● **TASK BRIEF**
Rewrite every item below, replacing "radio button" with "option button" and keeping everything else unchanged. Leave the pictures out of your answer.

● **MATERIAL SHOWN**
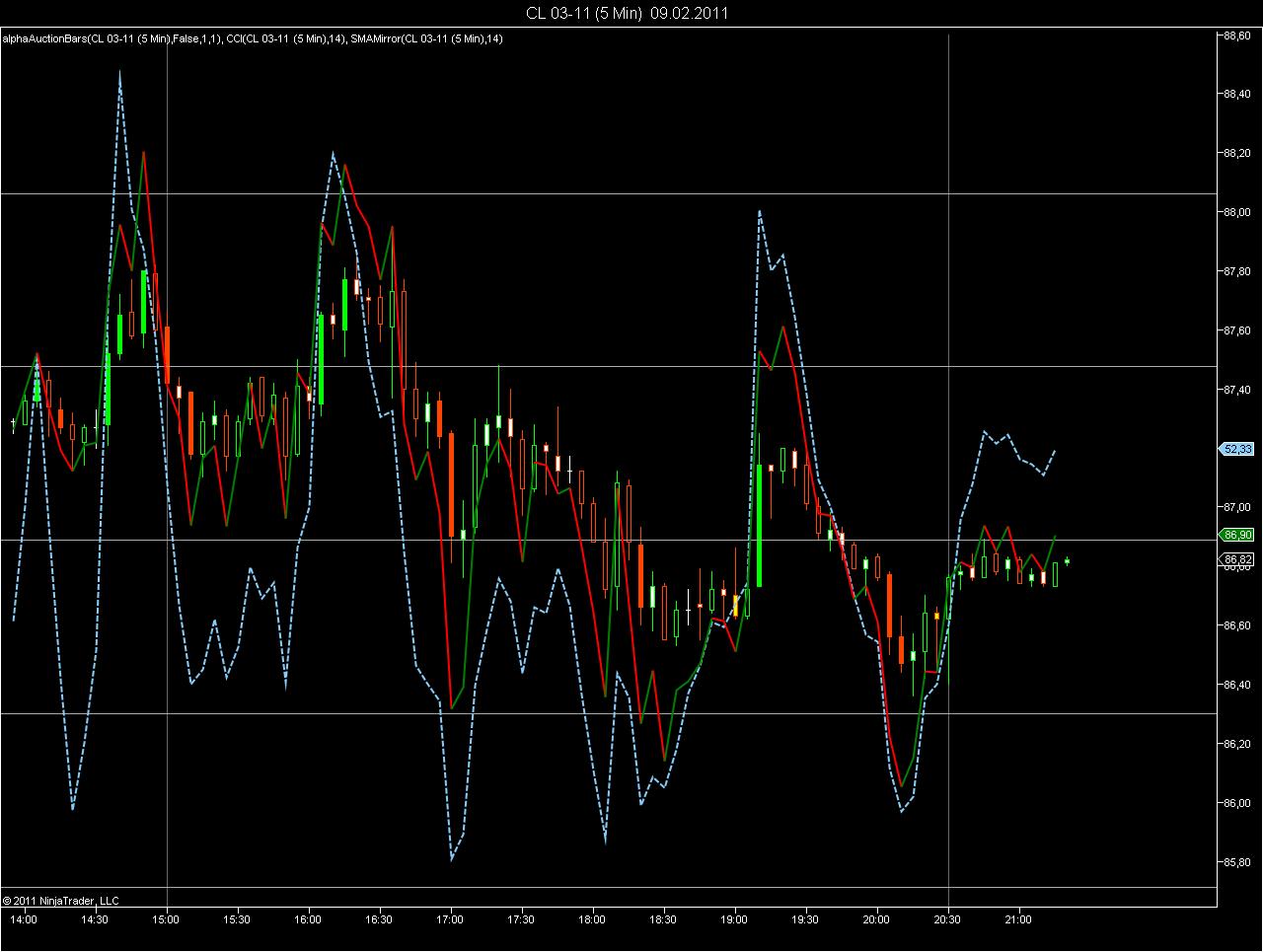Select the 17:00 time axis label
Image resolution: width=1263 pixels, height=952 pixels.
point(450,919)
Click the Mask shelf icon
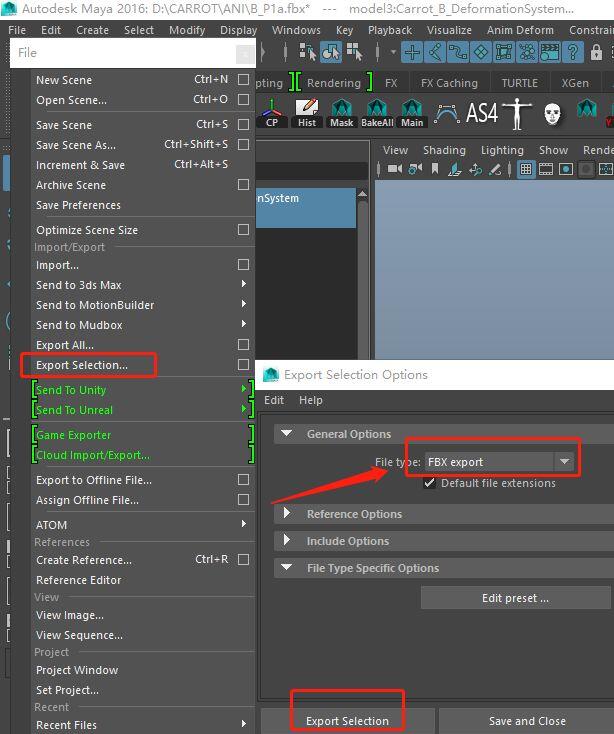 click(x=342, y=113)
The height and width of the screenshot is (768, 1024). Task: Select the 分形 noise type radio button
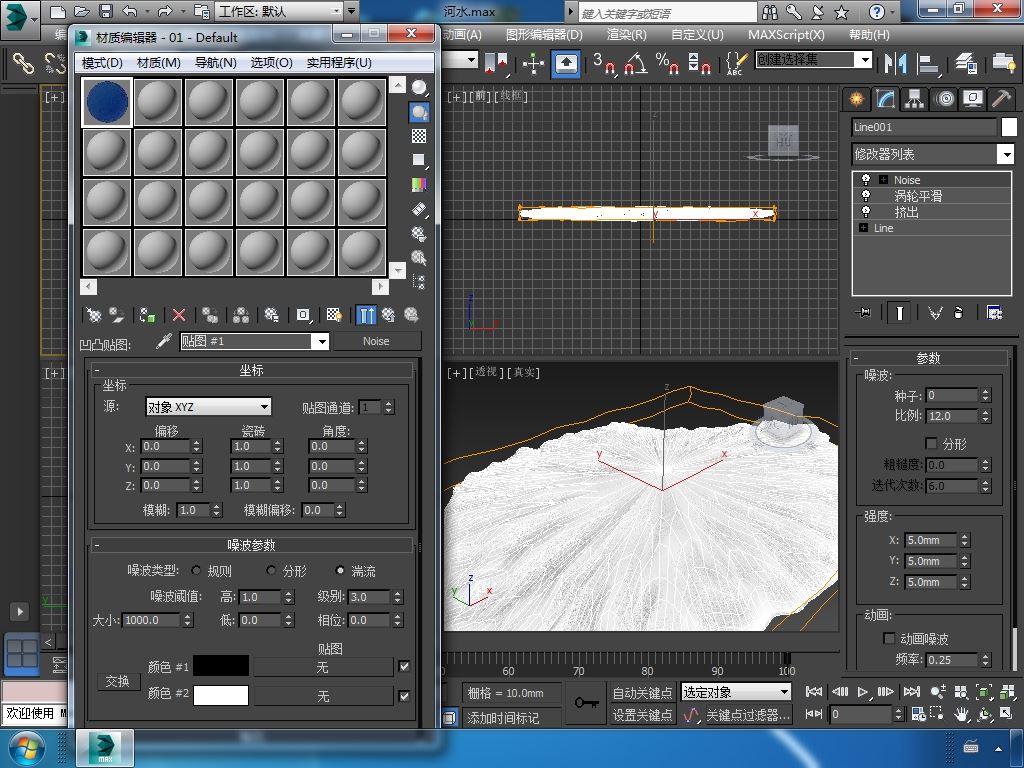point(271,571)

● **COMPLETED TASK**
Select the 17:00 time axis label
Image resolution: width=1263 pixels, height=952 pixels.
point(450,919)
Click the Mask shelf icon
 click(x=342, y=113)
The height and width of the screenshot is (768, 1024). Task: Select the 分形 noise type option button
point(271,571)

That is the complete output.